First, “Equity and credit ratings appear record-rich for a very young business cycle,” the report details. Second, “conventional hedges like DM bonds barely function as insurance when the US 10T interest rate approaches 1%”. The report explains that falling DM bond yields to negative levels in Japan and Europe and to 1% in the US has forced investors to focus on alternative investments.
A third reason concerns “some unseen shock (materially higher inflation, a cyber-attack that weakens the economy, or a climate catastrophe),” which JPMorgan analysts believe “could support assets operating outside conventional financial channels.” For example, Normand cites the extraordinary monetary and fiscal stimulus over the past year, which created general concerns about the vulnerability of portfolios to macro or policy shocks.
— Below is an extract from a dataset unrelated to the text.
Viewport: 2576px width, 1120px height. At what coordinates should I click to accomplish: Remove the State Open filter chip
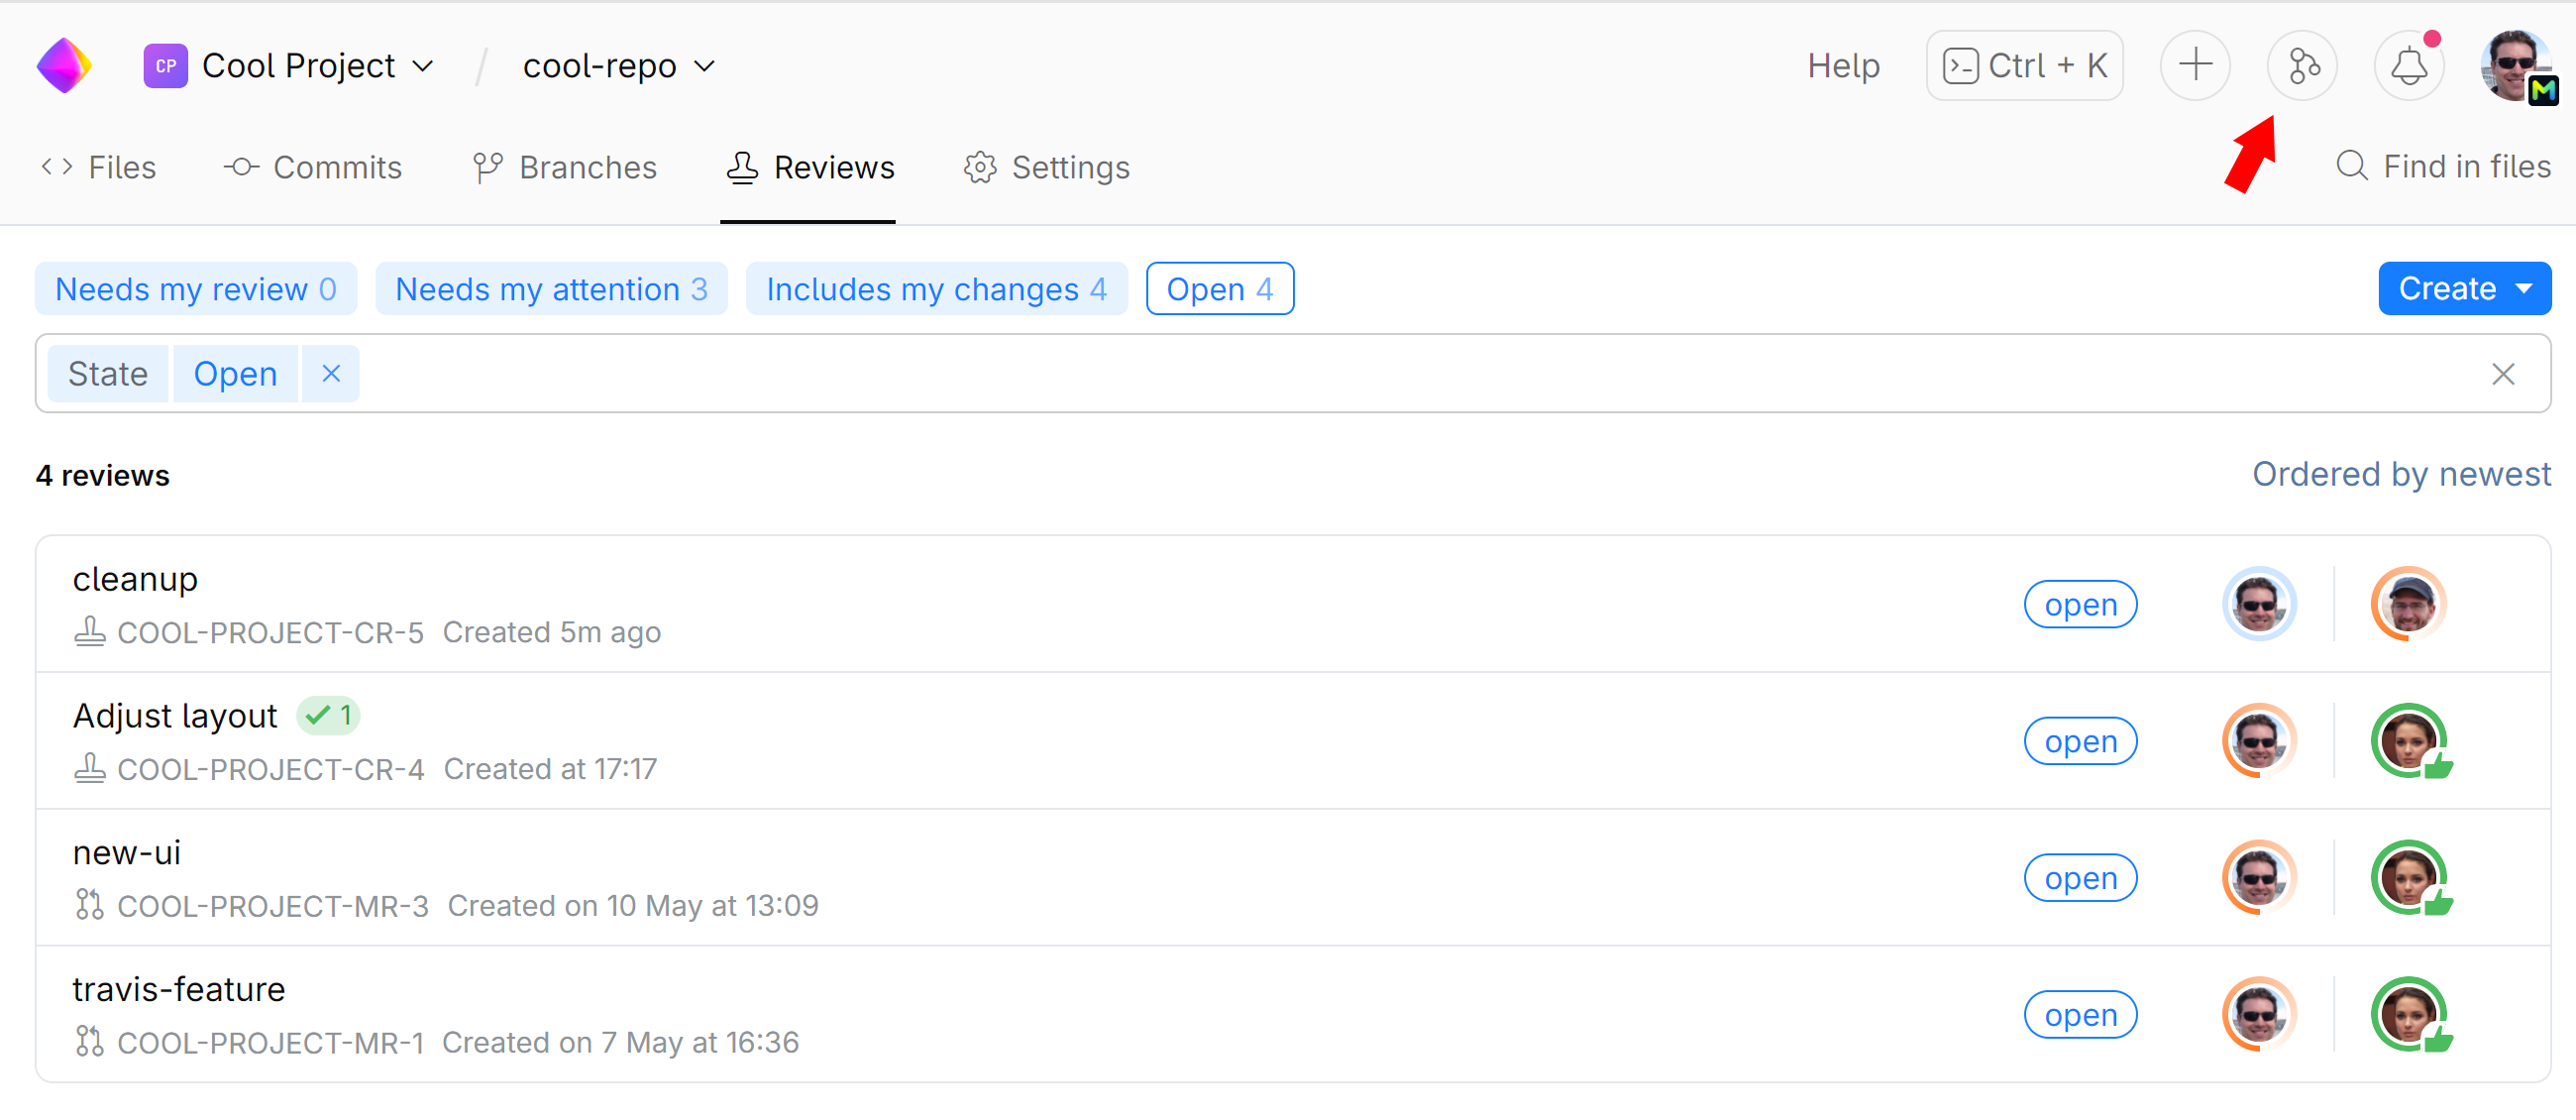331,374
JPM analysts further assert that “mainstreaming crypto holdings increases the correlation with cyclical assets, potentially turning them from insurance to leverage.” Nonetheless, he notes that for long-term portfolio efficiency:
Small allocations (up to 2%) to cryptocurrencies still improve portfolio efficiency due to high returns and moderate correlation.
Meanwhile, another JPMorgan analyst predicts that the bitcoin price will hit $146K as the competition between cryptocurrencies and gold heats up. Earlier this month, JP Morgan said that approval of this year’s bitcoin exchange-traded fund (ETF) could lead to a price drop. Nonetheless, the company saw $600 billion in demand from global institutional investors for bitcoin.